- **Task directions**:
Your task is to write out exactly the lines from the line containing "Click the -99.15% chart label" through the end of the records, inclusive at both ends.

Items from a dataset:
──────────────────────────────
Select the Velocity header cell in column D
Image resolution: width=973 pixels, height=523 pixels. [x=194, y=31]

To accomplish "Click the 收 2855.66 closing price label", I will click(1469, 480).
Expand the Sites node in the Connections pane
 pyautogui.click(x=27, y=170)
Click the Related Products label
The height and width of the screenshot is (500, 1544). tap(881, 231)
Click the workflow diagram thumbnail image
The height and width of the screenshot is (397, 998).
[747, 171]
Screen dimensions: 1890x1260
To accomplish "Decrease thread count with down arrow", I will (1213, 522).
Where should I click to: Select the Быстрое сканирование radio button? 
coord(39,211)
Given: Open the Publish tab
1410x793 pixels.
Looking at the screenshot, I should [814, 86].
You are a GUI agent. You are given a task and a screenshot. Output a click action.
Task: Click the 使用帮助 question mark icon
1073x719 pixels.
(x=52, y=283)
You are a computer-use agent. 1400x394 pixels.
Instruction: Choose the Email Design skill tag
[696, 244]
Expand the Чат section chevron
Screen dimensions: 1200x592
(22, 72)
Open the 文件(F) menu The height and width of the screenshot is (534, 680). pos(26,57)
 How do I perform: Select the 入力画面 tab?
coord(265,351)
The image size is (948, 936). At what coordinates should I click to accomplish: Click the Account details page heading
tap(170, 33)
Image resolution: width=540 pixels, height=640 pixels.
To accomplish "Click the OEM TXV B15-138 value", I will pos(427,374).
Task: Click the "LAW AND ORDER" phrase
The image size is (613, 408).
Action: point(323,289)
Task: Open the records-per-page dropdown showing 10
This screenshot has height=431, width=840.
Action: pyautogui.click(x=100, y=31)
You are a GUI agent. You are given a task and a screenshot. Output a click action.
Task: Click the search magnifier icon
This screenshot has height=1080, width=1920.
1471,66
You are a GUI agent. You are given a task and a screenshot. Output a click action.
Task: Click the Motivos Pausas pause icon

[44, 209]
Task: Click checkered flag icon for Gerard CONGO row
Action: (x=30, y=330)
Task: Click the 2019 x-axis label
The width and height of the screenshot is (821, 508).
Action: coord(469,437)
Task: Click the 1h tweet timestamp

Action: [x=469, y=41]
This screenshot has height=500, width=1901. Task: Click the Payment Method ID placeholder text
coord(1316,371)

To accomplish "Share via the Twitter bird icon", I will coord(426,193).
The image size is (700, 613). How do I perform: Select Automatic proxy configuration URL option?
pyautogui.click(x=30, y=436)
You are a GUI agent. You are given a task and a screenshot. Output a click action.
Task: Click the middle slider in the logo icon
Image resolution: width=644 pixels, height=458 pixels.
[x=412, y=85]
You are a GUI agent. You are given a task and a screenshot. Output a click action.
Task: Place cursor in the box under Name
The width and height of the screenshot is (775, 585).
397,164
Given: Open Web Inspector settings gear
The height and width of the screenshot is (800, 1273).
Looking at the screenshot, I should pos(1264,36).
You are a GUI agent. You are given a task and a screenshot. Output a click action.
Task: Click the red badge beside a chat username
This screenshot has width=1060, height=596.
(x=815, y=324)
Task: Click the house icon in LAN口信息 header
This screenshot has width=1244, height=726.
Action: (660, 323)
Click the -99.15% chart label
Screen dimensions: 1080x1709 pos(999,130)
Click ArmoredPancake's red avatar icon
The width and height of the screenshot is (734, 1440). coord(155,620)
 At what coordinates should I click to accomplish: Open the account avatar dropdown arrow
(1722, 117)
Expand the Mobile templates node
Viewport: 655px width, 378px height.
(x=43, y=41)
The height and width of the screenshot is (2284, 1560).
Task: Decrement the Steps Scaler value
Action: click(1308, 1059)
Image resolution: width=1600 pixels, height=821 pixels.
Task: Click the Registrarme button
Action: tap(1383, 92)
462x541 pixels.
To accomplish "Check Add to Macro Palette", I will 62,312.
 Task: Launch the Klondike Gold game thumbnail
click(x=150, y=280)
──────────────────────────────
- **Answer to this problem**:
Click the -99.15% chart label
Screen dimensions: 1080x1709 pos(999,130)
Click ArmoredPancake's red avatar icon
The width and height of the screenshot is (734, 1440). coord(155,620)
 At what coordinates should I click to accomplish: Open the account avatar dropdown arrow
(1722, 117)
Expand the Mobile templates node
Viewport: 655px width, 378px height.
(x=43, y=41)
The height and width of the screenshot is (2284, 1560).
Task: Decrement the Steps Scaler value
Action: click(1308, 1059)
Image resolution: width=1600 pixels, height=821 pixels.
Task: Click the Registrarme button
Action: tap(1383, 92)
462x541 pixels.
To accomplish "Check Add to Macro Palette", I will 62,312.
 Task: Launch the Klondike Gold game thumbnail
click(x=150, y=280)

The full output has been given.